Well-designed pens can accomplish much because they direct sow flow in a way that can reduce aggression and promote healthy movement. When designing group housing, consider function and space.

Whether producers choose to use dynamic or static groups, the design should include four distinct types of space to meet sows’ basic needs.

  • Sleeping and resting areas
  • Feeding area
  • Space to access water, expel waste and be exposed to heat detection technology
  • Activity area such as alleys wide enough that animals can pass without aggression
The foundation of smooth pig flow is designing pens so sows exiting a feeding station cannot immediately access the entrance to the feeding station. In this dynamic pen, the design encourages sows to walk the length and back before re-accessing feed. Typically during that walk, sows will choose a resting space rather than return to the feeding station.

Directing traffic

The foundation of smooth pig flow is designing pens so sows exiting a feeding station cannot immediately access the entrance to the feeding station. Operations that are designed properly direct the sow exiting the feeding station to walk the entire length of the pen up and back before returning to the feeding station. These operations experience measurably less vulva biting and fewer skin abrasions among sows.

Ideally, the activity area or walking space encourages pigs to move away from the feeding station and past the resting areas before returning to the feeding station.
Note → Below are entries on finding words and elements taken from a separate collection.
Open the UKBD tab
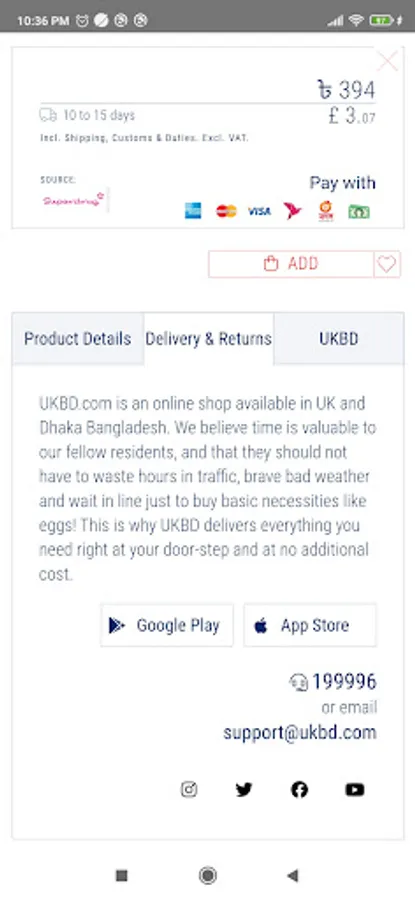The height and width of the screenshot is (900, 415). tap(339, 339)
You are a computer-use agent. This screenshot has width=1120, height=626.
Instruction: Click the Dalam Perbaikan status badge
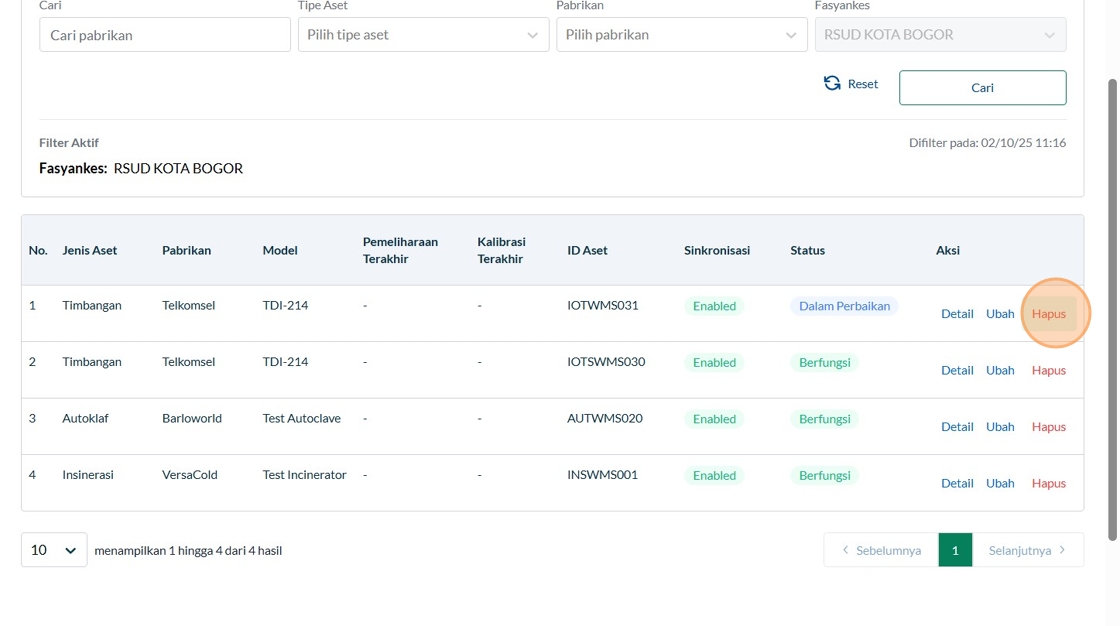tap(844, 306)
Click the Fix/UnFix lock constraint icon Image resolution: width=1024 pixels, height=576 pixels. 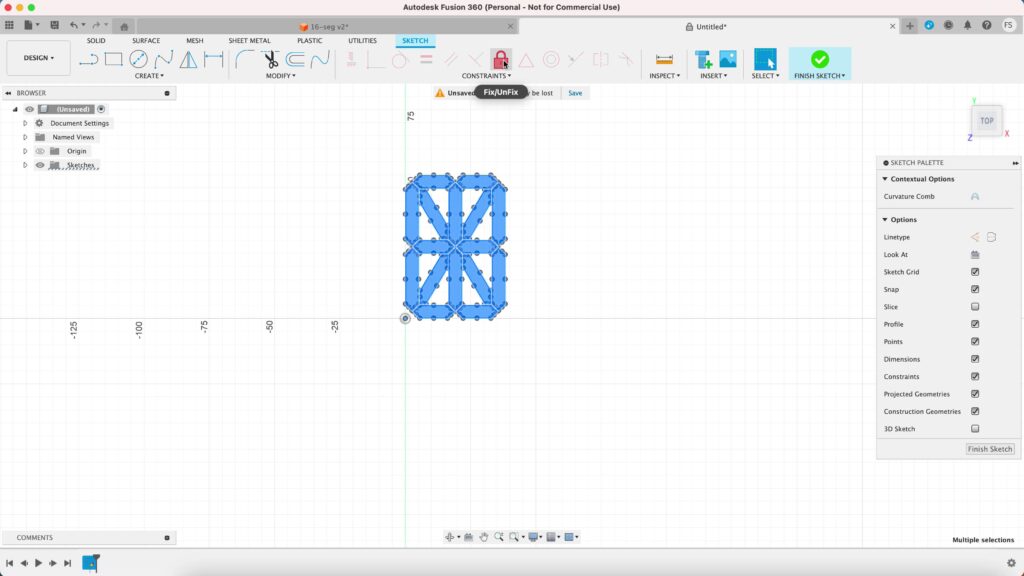tap(500, 60)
This encourages exercise, and, once a sow sees her resting area, she often will lay down instead of completing the return walk to the feeding station.

Practice makes perfect

Complete training of gilts and new sows leads to better function of group housing and ESF.
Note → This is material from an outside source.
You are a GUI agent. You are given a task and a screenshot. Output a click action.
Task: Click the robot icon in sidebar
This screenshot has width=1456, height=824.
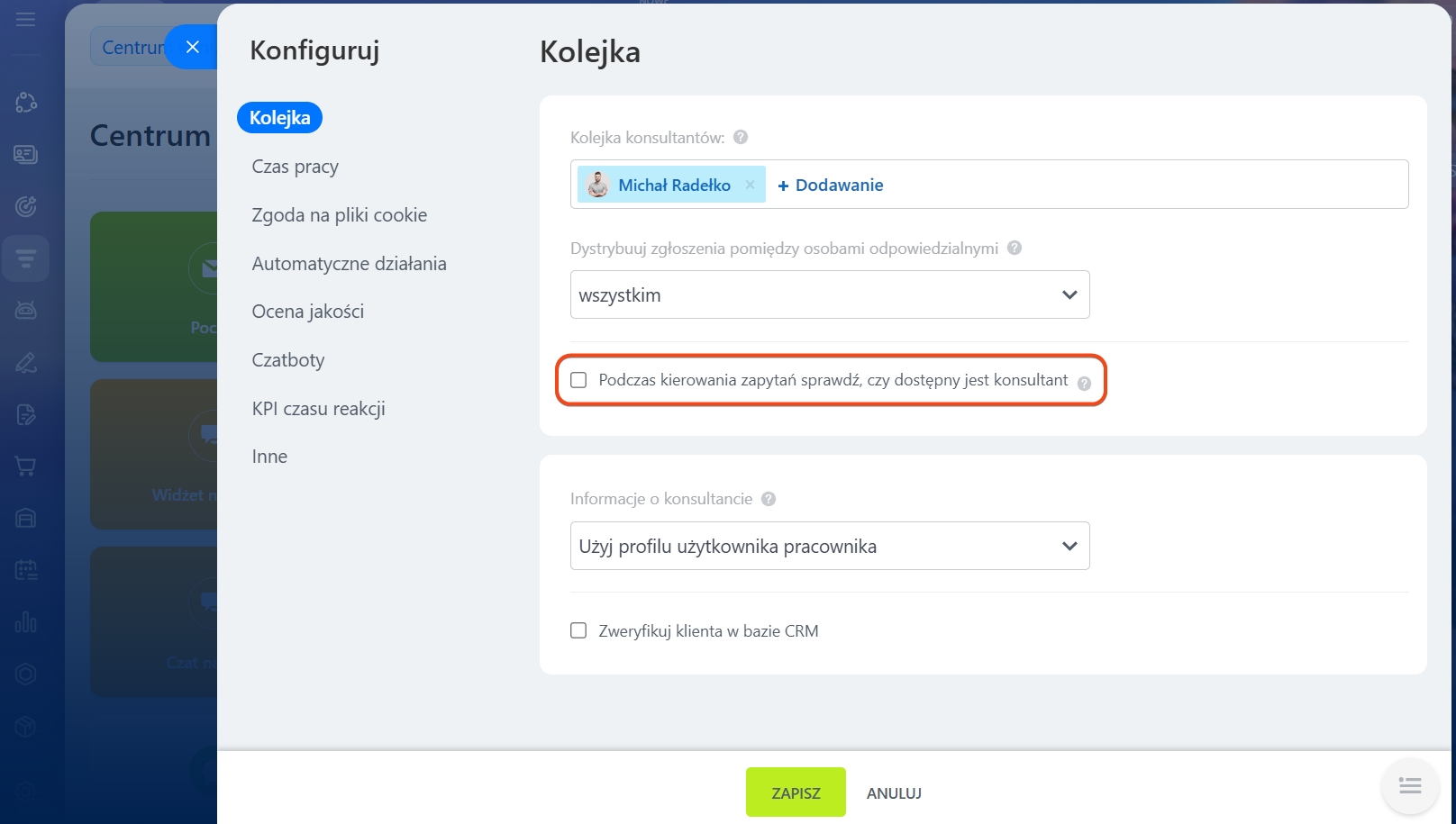click(25, 311)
Successful gilt training includes getting gilts comfortable with the entrance and exit gates prior to moving them through feeding stations. The best employees for this job are the ones who are patient enough to let the gilts and sows train themselves as much as possible.

“You have to help them, but you have to give them time to find their way, too,” Bell says.

“Otherwise you’re going to end up with pigs who are dependent on people to find the feeders.”

Gilts can start being prepped for ESF very early in the gilt developer unit by exposing them to the gates. Gilts should use training stations for a minimum of one to three weeks.